Art Original
Pengaruh Metode Curing Compound Dan Rendaman Air Terhadap Kuat Tekan Beton (campuran Beton Menggunakan Agregat Batu Andesit Dan Batu Pasir)
Beton adalah bahan konstruksi utama yang kekuatannya sangat dipengaruhi oleh proses perawatan, yaitu metode yang digunakan untuk menjaga kelembaban beton selama periode pengikatan awal. Penelitian ini bertujuan untuk mengevaluasi pengaruh metode rendaman air dan curing compound terhadap kuat tekan beton yang menggunakan campuran agregat batu andesit dan batu pasir. Penelitian ini menggunakan metode eksperimental yang dilaksanakan di Laboratorium PT. Virajaya Riau Putra dengan membuat sampel beton silinder dengan berjumlah 12 sampel. Campuran agregat menggunakan batu andesit dan batu pasir. Sampel tersebut kemudian diberi perawatan yang berbeda, yaitu rendaman air dan aplikasi curing compound. Uji kuat tekan sampel dilakukan setelah dirawat 28 hari.
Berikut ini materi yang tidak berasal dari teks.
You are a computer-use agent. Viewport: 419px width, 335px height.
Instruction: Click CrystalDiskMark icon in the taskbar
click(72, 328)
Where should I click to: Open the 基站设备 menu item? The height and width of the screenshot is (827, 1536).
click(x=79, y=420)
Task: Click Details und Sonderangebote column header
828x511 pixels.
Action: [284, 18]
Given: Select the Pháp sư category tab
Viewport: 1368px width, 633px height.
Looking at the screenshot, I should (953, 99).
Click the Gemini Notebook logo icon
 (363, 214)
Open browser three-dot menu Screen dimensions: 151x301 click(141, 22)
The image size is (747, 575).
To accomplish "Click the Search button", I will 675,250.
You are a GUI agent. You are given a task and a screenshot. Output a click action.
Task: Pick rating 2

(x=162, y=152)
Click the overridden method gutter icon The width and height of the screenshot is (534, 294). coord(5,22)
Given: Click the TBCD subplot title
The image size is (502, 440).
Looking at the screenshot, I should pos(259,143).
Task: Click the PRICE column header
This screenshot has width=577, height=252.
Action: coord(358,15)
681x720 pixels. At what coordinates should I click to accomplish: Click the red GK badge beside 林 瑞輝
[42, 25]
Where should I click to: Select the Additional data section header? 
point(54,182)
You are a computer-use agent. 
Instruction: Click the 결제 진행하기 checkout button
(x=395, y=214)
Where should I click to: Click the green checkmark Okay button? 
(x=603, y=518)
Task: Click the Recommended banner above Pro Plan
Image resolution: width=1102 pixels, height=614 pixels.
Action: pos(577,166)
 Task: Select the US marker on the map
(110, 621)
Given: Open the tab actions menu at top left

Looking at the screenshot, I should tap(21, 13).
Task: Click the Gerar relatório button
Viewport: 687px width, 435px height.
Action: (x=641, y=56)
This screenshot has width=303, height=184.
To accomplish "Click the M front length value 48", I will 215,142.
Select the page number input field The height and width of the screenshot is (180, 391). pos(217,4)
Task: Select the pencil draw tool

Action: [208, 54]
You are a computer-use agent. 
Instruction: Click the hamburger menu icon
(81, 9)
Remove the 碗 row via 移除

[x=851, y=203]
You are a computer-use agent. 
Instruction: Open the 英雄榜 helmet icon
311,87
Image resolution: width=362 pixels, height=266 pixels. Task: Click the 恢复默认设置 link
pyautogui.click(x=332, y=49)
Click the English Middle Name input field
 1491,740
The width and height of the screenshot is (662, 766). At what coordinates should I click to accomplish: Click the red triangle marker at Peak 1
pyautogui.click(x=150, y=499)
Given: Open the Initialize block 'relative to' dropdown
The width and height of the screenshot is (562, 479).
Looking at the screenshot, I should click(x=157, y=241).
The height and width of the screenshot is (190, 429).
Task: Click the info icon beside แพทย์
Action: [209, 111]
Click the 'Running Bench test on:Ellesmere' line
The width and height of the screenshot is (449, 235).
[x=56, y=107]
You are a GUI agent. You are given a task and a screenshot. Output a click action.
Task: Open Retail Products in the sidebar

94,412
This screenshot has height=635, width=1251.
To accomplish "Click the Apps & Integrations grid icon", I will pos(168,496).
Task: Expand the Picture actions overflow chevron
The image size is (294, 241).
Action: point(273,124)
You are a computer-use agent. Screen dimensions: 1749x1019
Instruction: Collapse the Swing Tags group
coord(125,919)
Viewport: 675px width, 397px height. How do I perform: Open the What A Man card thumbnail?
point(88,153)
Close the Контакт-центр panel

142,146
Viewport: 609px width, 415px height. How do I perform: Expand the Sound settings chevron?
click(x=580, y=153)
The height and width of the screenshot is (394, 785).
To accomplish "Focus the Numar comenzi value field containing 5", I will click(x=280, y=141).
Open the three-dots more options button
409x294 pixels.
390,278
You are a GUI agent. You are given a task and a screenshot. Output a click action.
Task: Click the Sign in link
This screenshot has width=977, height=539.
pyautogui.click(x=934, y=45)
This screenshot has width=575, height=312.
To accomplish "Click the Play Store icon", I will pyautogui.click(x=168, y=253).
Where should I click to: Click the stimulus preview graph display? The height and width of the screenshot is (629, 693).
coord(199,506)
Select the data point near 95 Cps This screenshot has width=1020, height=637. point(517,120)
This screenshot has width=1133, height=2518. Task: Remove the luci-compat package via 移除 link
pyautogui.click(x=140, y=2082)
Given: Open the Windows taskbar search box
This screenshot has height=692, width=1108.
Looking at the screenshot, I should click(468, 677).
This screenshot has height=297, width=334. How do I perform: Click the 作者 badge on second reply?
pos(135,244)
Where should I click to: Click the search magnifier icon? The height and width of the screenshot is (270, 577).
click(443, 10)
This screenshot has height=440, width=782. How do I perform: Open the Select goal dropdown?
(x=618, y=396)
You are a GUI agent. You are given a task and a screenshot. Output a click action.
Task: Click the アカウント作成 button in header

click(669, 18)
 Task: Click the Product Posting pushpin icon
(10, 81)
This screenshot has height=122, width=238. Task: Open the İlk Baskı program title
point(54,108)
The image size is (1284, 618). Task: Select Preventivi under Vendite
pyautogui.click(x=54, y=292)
Hasil pengujian kuat tekan rata-rata beton pada umur 28 hari beton dengan perawatan rendaman campuran agregat batu andesit memiliki nilai tertinggi dengan 32,34 Mpa. Untuk beton dengan perawatan rendaman dengan campuran agregat batu pasir setalah umur 28 hari dengan nilai kuat tekan beton 10,74 Mpa. Beton dengan perawatan curing compound campuran agregat batu andesit memiliki nilai kuat tekan beton 22,16 Mpa. Beton dengan perawatan curing compound dengan campuran agregat batu pasir nilai kuat tekan beton 8,9 Mpa. Perawatan rendaman air lebih efektif daripada perawatan curing compound.